In these strange times of Covid-19, companies face increased and expanded cybersecurity threats. Enterprise security perimeters expanded exponentially almost overnight as both employees and vendor reps work from their homes. Threat actors are using the pandemic to create new devious phishing and social engineering campaigns like credential harvesting, with which to lure your staff and harvest your valuable credentials. And during extreme events such as a pandemic, it is more likely that employees or former employees could go rogue because of financial distress. This oversized, increased threat is even more magnified for third parties accessing your network.

What is a credential harvesting attack?

Credential harvesting is when a bad actor, internal or external, gains access to important credentials. These credentials could then be sold on the black market, or used by hackers to hold an organization for ransom.  The harvesting attack itself is the method in which a bad actor gains those credentials. The most common is a phishing attack, where a user might be tricked into entering their access credentials (or just revealing them) to a fraudulent source.

Credential harvesting attack methods

As mentioned above, phishing remains a highly successful credential harvesting attack method. In 2020, 75% of organizations around the world experienced some kind of phishing attack. 96% of those credential harvesting attacks arrived via email – a common method of attack – and the average cost of a data breach caused by compromised credentials totaled $3.92 million. Other credential harvesting attack methods include malware, man-in-the-middle attacks (where an attacker finds a way in through a public network), social engineering,  and insider attacks. The rise of at-home work environments that are often less protected and burned out employees who may turn into bad actors means that organizations are at more risk than ever. Values of credentials of all kinds have been rising every year, with healthcare logins topping the list at $500 per record, according to a VMware study. However, if an internal employee only has one credential to sell, this would provide external hackers with little value unless they were able to go lateral and infect other machines. Additionally, they’d have to have the technical knowledge on how to go on the Dark Web, navigate the depths of its many murky marketplaces, and be able to take payment in Bitcoin.

How to protect against credential harvesting attacks

1. Enforce multi-factor authentication

A harvested credential is only valuable if it actually provides access. Multi-factor authentication methods, via a phone alert or email or biometric scan, prevent a single password from granting access to critical assets. This renders the credentials useless and protects organizations from breaches after a credential harvesting attack. 
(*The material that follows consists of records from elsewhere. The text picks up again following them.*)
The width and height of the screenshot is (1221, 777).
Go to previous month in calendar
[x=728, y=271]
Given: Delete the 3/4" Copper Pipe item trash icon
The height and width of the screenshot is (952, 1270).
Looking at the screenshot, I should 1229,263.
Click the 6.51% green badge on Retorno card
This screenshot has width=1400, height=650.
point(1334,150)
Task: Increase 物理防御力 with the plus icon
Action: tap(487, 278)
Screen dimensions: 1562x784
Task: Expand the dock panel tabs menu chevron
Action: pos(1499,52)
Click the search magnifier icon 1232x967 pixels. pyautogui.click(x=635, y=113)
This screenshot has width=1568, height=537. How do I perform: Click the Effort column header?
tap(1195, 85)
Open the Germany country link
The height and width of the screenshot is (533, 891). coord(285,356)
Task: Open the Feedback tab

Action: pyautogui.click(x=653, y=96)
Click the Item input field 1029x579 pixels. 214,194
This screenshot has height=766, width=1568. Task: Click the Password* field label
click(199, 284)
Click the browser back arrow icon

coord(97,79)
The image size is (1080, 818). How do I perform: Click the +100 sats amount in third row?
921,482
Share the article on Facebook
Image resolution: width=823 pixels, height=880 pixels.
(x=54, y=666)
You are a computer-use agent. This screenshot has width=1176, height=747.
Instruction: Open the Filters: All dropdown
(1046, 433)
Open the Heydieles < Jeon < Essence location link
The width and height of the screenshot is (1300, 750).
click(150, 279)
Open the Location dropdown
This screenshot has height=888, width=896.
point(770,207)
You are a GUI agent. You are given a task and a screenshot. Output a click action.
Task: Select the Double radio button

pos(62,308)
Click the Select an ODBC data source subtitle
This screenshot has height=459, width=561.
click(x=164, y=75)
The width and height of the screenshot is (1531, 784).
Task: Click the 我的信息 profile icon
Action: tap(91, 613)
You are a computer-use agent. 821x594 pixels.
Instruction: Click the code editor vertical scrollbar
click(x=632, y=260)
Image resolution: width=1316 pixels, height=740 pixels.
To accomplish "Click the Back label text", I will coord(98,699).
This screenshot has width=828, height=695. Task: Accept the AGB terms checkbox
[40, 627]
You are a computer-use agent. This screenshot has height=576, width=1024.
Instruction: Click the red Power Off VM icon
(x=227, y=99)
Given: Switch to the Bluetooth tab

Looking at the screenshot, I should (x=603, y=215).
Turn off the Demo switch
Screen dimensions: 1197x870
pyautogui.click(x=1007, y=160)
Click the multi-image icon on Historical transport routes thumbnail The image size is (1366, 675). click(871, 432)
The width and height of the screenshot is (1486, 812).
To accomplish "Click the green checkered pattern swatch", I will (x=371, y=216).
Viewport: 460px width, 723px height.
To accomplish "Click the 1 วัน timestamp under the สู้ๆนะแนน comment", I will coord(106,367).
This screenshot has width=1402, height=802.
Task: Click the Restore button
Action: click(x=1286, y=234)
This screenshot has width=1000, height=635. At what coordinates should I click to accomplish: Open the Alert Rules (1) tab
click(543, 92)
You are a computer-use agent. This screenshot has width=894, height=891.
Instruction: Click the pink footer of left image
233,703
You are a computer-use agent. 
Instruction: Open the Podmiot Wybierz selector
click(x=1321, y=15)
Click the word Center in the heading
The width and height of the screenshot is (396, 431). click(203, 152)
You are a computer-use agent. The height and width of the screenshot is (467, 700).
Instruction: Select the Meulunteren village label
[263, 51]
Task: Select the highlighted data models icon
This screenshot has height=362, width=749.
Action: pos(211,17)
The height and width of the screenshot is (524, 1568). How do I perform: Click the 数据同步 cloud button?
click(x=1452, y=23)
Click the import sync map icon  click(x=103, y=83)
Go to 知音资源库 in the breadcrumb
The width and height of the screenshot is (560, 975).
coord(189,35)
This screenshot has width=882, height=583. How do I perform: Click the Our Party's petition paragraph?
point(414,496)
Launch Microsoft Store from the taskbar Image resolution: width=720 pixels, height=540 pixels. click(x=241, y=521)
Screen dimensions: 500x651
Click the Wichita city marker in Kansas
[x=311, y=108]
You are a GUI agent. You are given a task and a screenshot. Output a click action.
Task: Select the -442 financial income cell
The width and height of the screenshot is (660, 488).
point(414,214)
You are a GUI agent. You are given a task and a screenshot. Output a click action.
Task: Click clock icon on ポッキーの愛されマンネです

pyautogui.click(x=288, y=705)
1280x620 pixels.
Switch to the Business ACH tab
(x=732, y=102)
2. Ensure credential vaulting

Credential vaulting, such as that available in vendor privileged access management (VPAM) systems, can provide a key roadblock for users of stolen credentials. These systems basically keep all privileged credentials in an encrypted vault, never allowing users to see the actual login information. It allows them to check out the right to use it, which is logged and then passes the encrypted credential to the appropriate system, initiating the login for the user automatically. This can keep a key credential from being stolen because they never had the login information in the first place. They also provide valuable usage and tracking information for all your privileged logins for use in monitoring and audit efforts.

3. Implement a third-party management system

A strong defense against third-party credential abuse is an integrated vendor management system that provides controls and protections at each step of the process. VPAM is designed to treat vendors differently than internal users at each stage of access; identification, onboarding, authentication (credential vaulting), authorization (granular least privilege), monitoring (detailed logs with video capture and keystrokes of vendor sessions), and instant offboarding. These systems provide all the key controls you need to limit vendor and third-party risk from credential abuse and theft, both during crisis times and normal operations, all in a single platform. Whichever strategy and tool set you choose, make sure you also tweak your key policies such as your incident response and business continuity plans, your education programs, and other communications in order to integrate your new efforts with your existing programs and controls for third-party risk management.